There we were sitting in the middle of our neighbor’s back yard. There was no fence and we were certainly allowed to be there but what we were doing wasn’t really allowed. Our neighbor grew a variety of things in his back yard and one of those things was watermelon. I’ve never met a kid who didn’t like watermelon. I was about 6 at the time.

That day in the hot sun I remember we took that watermelon which had not gotten very big—I pulled it from the vine and smashed it on a rock to break it open. And the feast began. I think it was one of my brothers who was with me and we there we sat in the hot sun eating hot watermelon. It was not until later in life that I learned two things about watermelon. (1) Watermelon is really better served cold. The colder the better. Something about refrigeration brings out the flavor. (2) Watermelon tastes much better if you let it fully develop and grow to it’s full size. When you allow fruit to stay on the vine and ripen the flavor is much better. When you yank it from the vine to early the fruit is not as good — because the fruit simply is not ready. Or it can also happen if you leave the fruit on the vine too long. It can become rotten and then it serves no purpose.

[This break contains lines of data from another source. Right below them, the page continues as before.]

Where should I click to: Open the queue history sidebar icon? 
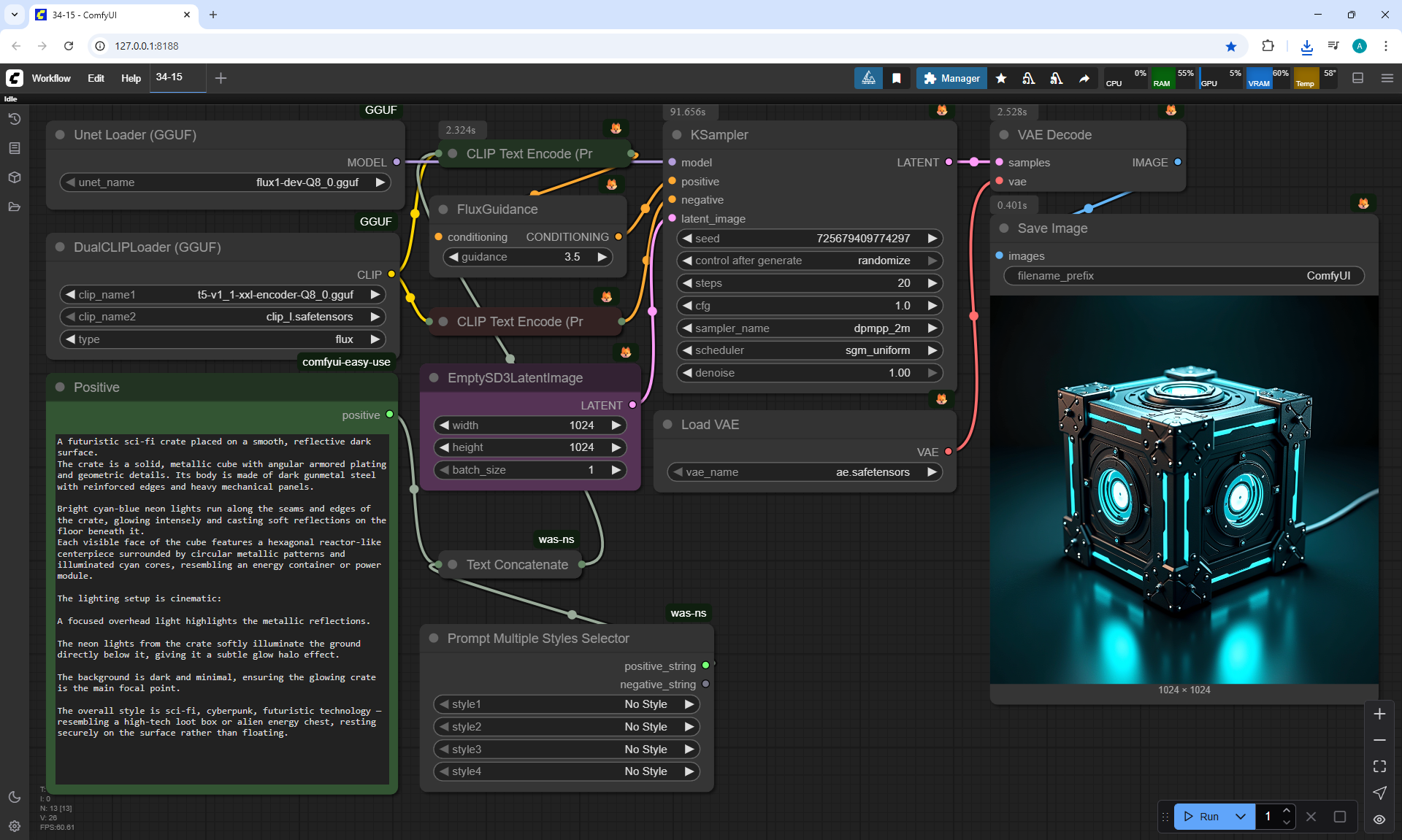(x=14, y=119)
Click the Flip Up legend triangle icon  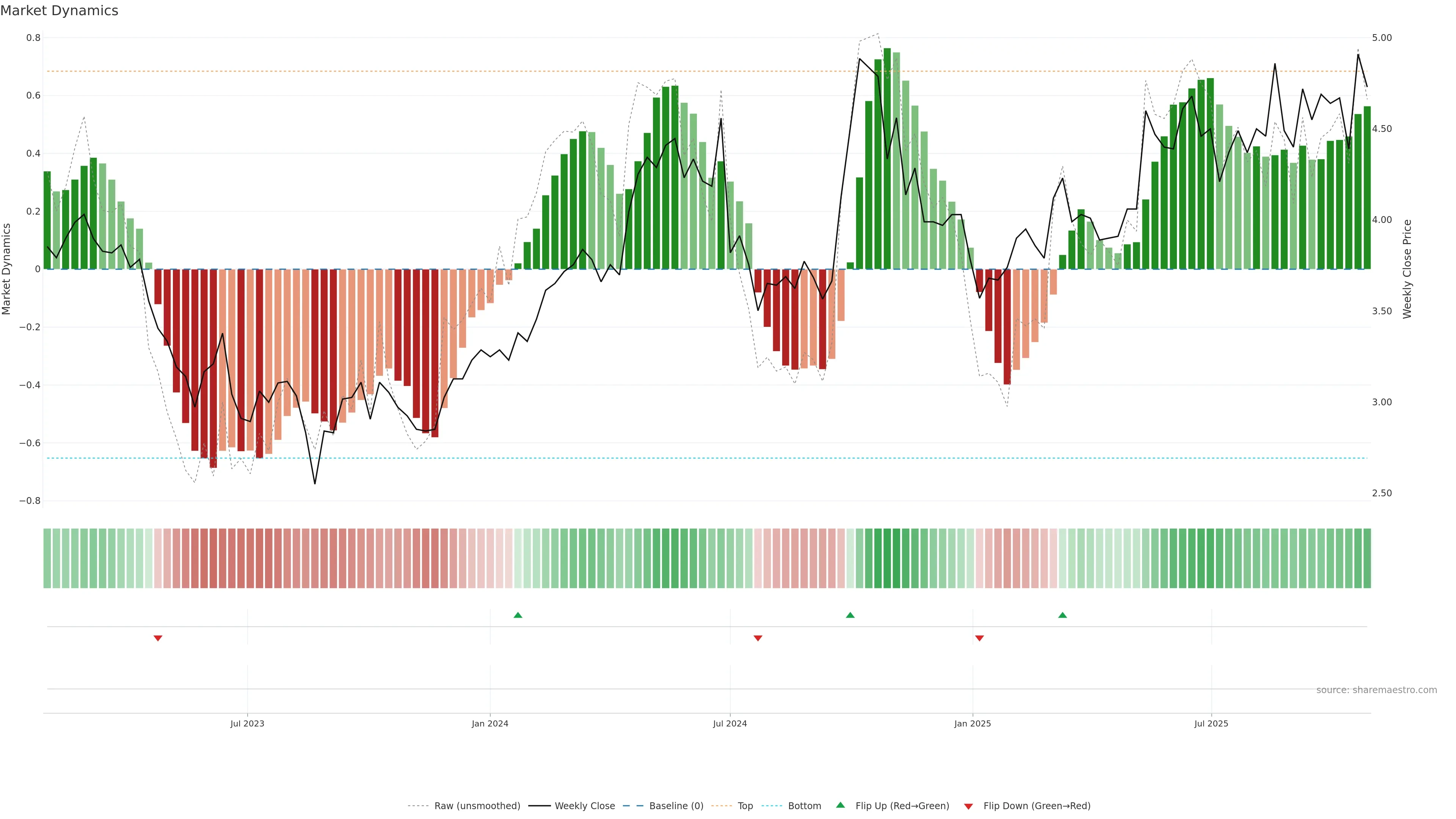[x=841, y=805]
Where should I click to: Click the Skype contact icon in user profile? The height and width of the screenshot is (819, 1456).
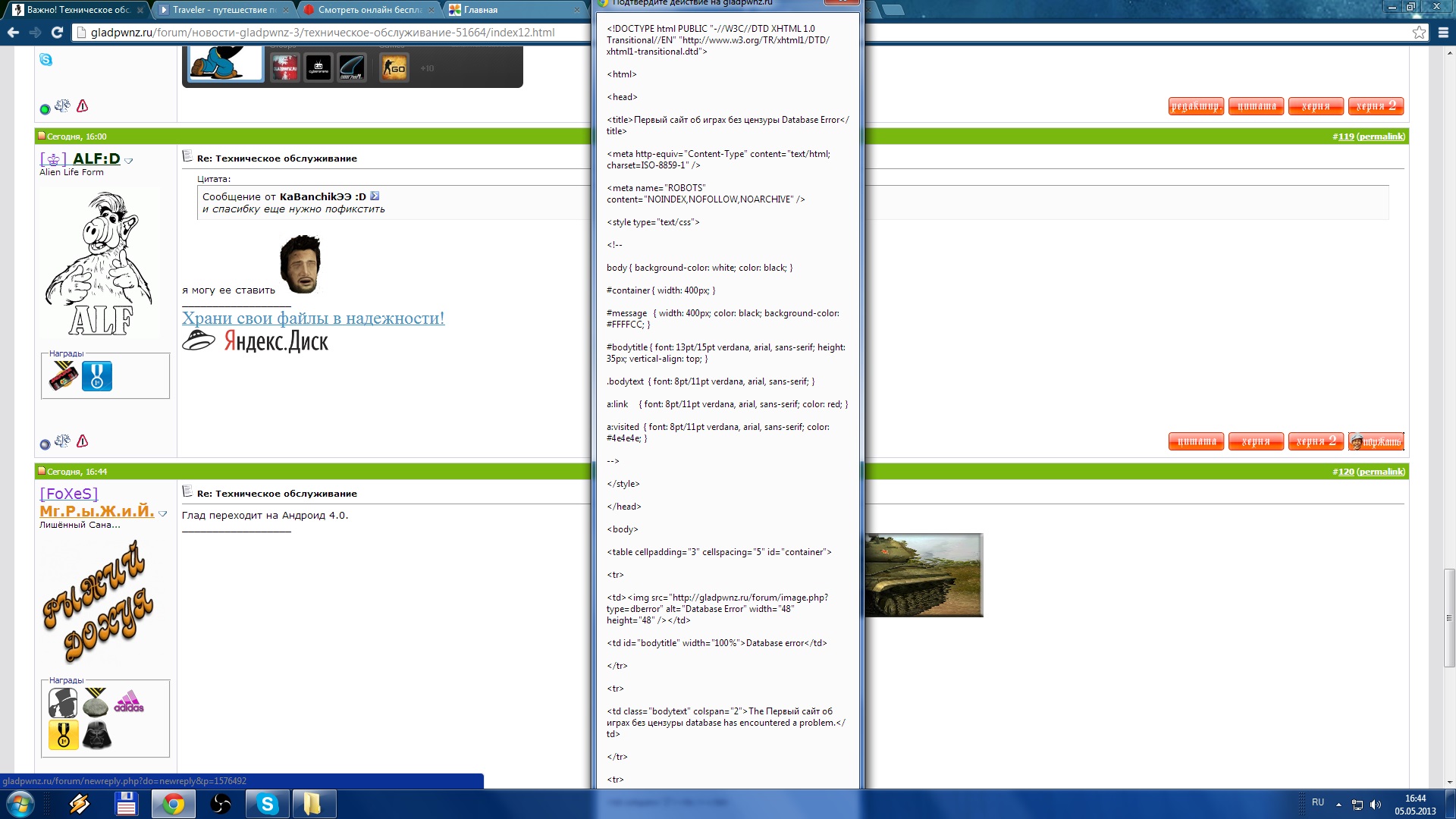(x=46, y=59)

We’ve all had that experience before I suppose … biting into a piece of fruit that’s not really ready—not ripe—it’s hard rather than soft—the taste has not developed and perhaps you have also picked an apple to eat and quickly took a bite only to discover a dark spot or worse, you find a hole where a worm has gone in. When either of these things happen it’s not ripe or it’s rotten we usually just toss it and get rid of it.

The picture I have just described is much like the picture the scripture describes in John 15. In this passage we get a picture of 3 things. And here they are. The gardener. The vine and the fruit.

Vv. 1-2. So we learn right away here what two of these represent. (1) he says my father is the gardener. (2) Jesus is the true vine. How many of you have ever grown a garden? Not me. But I have benefitted from the gardens that others have grown. I’ve had people bring me fresh tomatoes, cucumbers, okra. So there are definitely benefits to having one. Jesus begins this passage by giving us these words. He says I am the true vine. It occurs to me as soon as I read this verse that there is a good reason why Jesus tells us that He is the true vine. This tells me that there are others out there who may also claim to be the vine and they are false vines; they are false sources of information. Jesus wants us to understand that there may be many vines but there is only one true vine and He is it. And He reminds us again in v. 5… “I am the vine.”

Now the vine, specifically grapevine can be defined in a couple of ways. It is a vine on which grapes grew but we also know it as a way that gossip or a rumor can be spread. Someone tells us something that we think doesn’t sound just right and we say just where did you hear that and they say oh I just heard it through the grapevine. The message is this. A grapevine contains something; information that can be true or false, something helpful; something hurtful; but the bottom line is it is like a highway to transport something from one place to another. Jesus as the vine becomes our source of life.

Now He has told us that His father is the gardener. Our heavenly Father is the gardener and he shows us two things the gardener does to the branch.

(1) If the branch does not bear any fruit, he cuts the branch off…it’s useless.. so He removes it. Now why is that? It’s simple. The purpose of the vine is to bear fruit. If it doesn’t it’s not fulfilling it’s purpose so the gardener takes one of His tools and the scripture says He cuts it off—any of the branches that lack fruit…He removes.

Now sometimes we try to take on this job. Somebody’s not doing what they are supposed to, so whack—we just cut them off. Could be a family member, could be an employee, might be a friend but we somehow determine that they are no longer any good and whack they’re gone. We need to remember it’s not our place to do that. That is the role of the gardener and you and I are not the gardener. It’s not our place to judge someone for what they are doing or not doing in Kingdom work.